──────── Passage shown

Before the TRUS-MRI fusion-guided procedure, patients received a saline enema and a dose of lorazepam. Perioperative oral fluoroquinolones were also given. After their endorectal MRI, patients were brought to an US room outside of the MRI suite and underwent TRUS to visualize the prostate. An endorectal C9-5 transducer was used with an IU-22 or HDI-5000 US unit (Philips Medical Systems, Bothell, WA, USA). The US transducer was equipped with a commercial needle guide (Civco Inc., Kalona IA, USA) that was equipped with embedded miniature sensors (Traxtal Technologies Inc., Toronto, Canada) to enable spatial tracking and registration with MR images in six degrees of freedom.

Using the positional and orientation information from the tracking sensor attached to the US probe, the initial 2D-US data of the prostate was automatically reconstructed into a volumetric US image with an US sweep of the gland. Registration of the volumetric US with the prior MR images was done using manual visual methods at an adjacent workstation that was visible to the physician operating the TRUS. After registration, the real-time TRUS image was automatically fused with the same plane corresponding multiplanar reconstruction from the MRI on the same workstation at a frame rate of 10 frames/s.

The registration and fusion method and the registration error calculation have been previously described [17]. An US sweep of the entire prostate was obtained and reconstructed into a 3D-US image. Segmentations of the prostate in the MRI and the 3D-US were obtained by one radiologist for both registration and evaluation purposes. For registration, three orthogonal views of the 3D-US and MRI together with the MRI segmentation were visualized in custom software, which allowed manual mapping of the 3D-US onto the MRI (Figs 1,2). For evaluation, the same registration transformation that mapped the 3D-US onto the MRI was applied to the corresponding segmentations. Two measures of registration error were computed. The root mean square (RMS) distance was defined as the RMS of all distances between corresponding points on the registered segmentations. The maximum distance measure was defined as the maximum of all distances between corresponding points on the registered segmentations.

FIG. 1.

────────────────

Task 1: Copy the TRUS-MRI fusion passage between "Before the TRUS-MRI" and "degrees of freedom.", inclusive.
Task 2: Write what comes next in the TRUS-MRI fusion passage, beginning after its final line.
The records were drawn from a separate source and have no connection to the TRUS-MRI fusion passage.

──────── Record set

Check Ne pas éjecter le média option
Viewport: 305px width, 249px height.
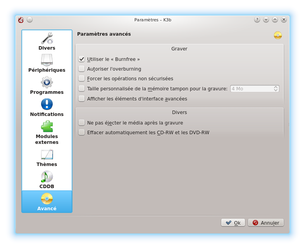[x=81, y=123]
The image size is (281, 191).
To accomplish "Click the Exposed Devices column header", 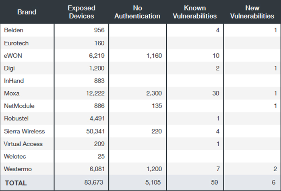I will pyautogui.click(x=81, y=12).
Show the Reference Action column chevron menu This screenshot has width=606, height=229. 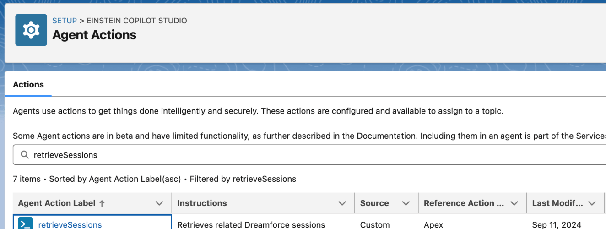tap(514, 203)
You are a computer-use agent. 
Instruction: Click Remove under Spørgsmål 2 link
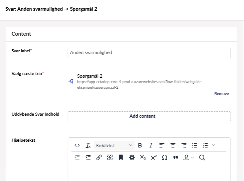pos(221,94)
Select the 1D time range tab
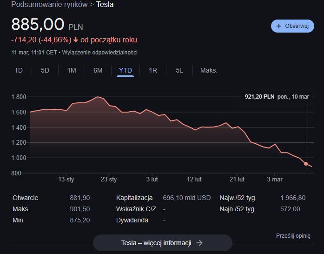The image size is (324, 254). 19,70
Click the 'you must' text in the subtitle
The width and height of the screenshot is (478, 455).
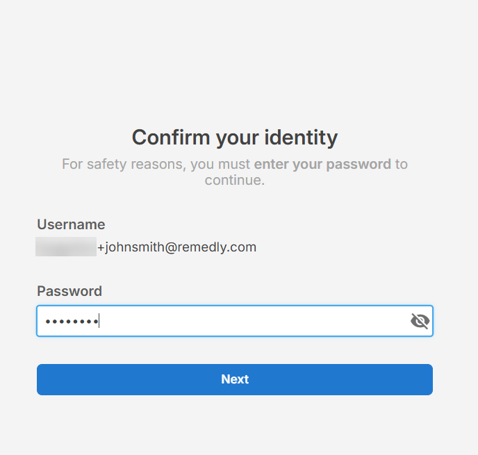point(220,164)
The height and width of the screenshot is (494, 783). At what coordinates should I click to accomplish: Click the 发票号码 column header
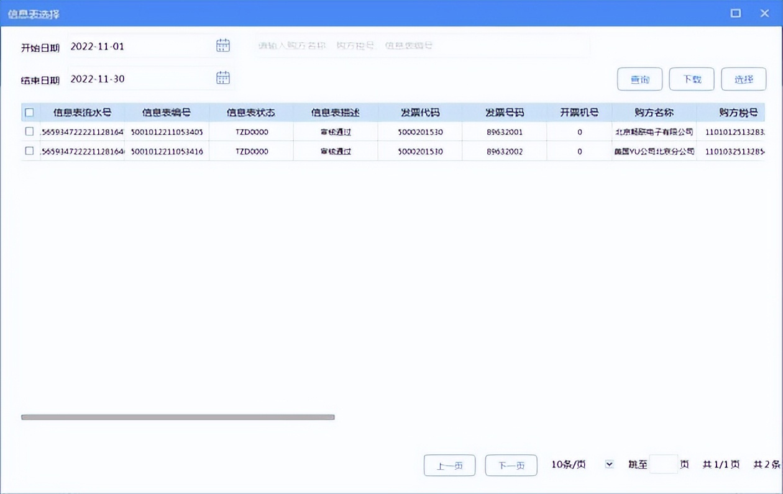(503, 112)
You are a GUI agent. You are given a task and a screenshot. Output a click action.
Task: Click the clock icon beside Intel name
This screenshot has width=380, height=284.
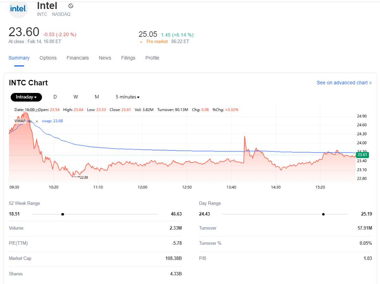pos(71,6)
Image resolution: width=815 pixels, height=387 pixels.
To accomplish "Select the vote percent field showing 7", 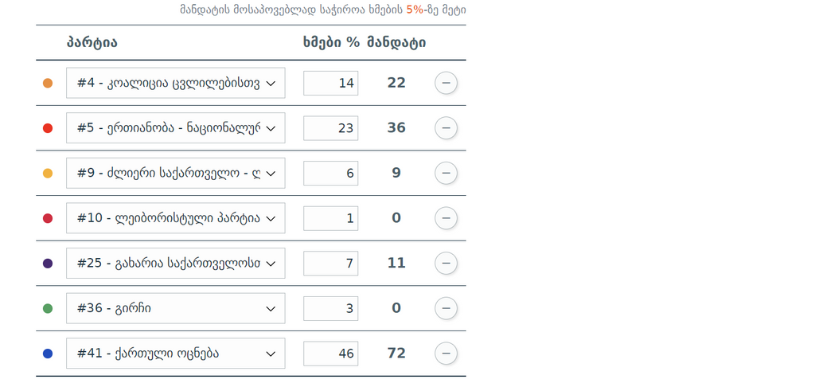I will [330, 263].
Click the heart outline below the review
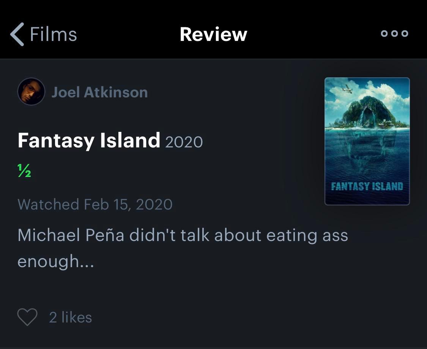This screenshot has height=349, width=427. 27,317
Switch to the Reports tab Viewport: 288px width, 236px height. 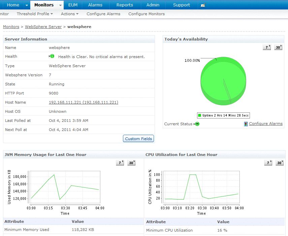125,5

────────────────

Expected output 1:
Before the TRUS-MRI fusion-guided procedure, patients received a saline enema and a dose of lorazepam. Perioperative oral fluoroquinolones were also given. After their endorectal MRI, patients were brought to an US room outside of the MRI suite and underwent TRUS to visualize the prostate. An endorectal C9-5 transducer was used with an IU-22 or HDI-5000 US unit (Philips Medical Systems, Bothell, WA, USA). The US transducer was equipped with a commercial needle guide (Civco Inc., Kalona IA, USA) that was equipped with embedded miniature sensors (Traxtal Technologies Inc., Toronto, Canada) to enable spatial tracking and registration with MR images in six degrees of freedom.

Expected output 2:
FIG. 1

Screenshot of the custom software used for registration and display of the fused MRI/TRUS data sets. The upper two and lower left panels show axial, coronal, and sagittal cross sections of the MRI volume using a grey-scale colour map. Superimposed with alpha blending using a blue-to-red colour map are multiplanar reconstructions (MPRs) of the reconstructed US volume. Also superimposed (green) is the segmentation border of the prostate in the MRI. Registration between the two volumes is achieved manually by manipulating the sliders on the left, which control the six parameters (three translational, three rotational) of the registration transformation. The volumetric registration is automatically converted into a registration between the real-time 2D-US image and the MRI volume. The lower right panel shows a live 2D-US image with a spatially corresponding MRI MPR in the background. Again, the MRI-based segmentation is superimposed in green. The subjectively adequate alignment between the MRI segmentation and the outline of the prostate in US suggests high registration accuracy.

FIG. 2.

FIG. 2

After registration, the software renders MRI multiplanar reconstructions (left) that spatially correspond to the real-time TRUS image (right). Also rendered is the MRI-based prostate border segmentation (red). Again, note the subjectively adequate alignment of the MRI segmentation with the US image of the prostate. By blending the US image in and out of the display, a lesion can be identified in the MRI and then targeted using US guidance.

Based on all available imaging and pathology information with corresponding sextant location of previous positive biopsies, targeted biopsies of highly suspicious areas were obtained and sent to pathology.

Descriptive statistics (mean, median, range) were used to describe patient characteristics.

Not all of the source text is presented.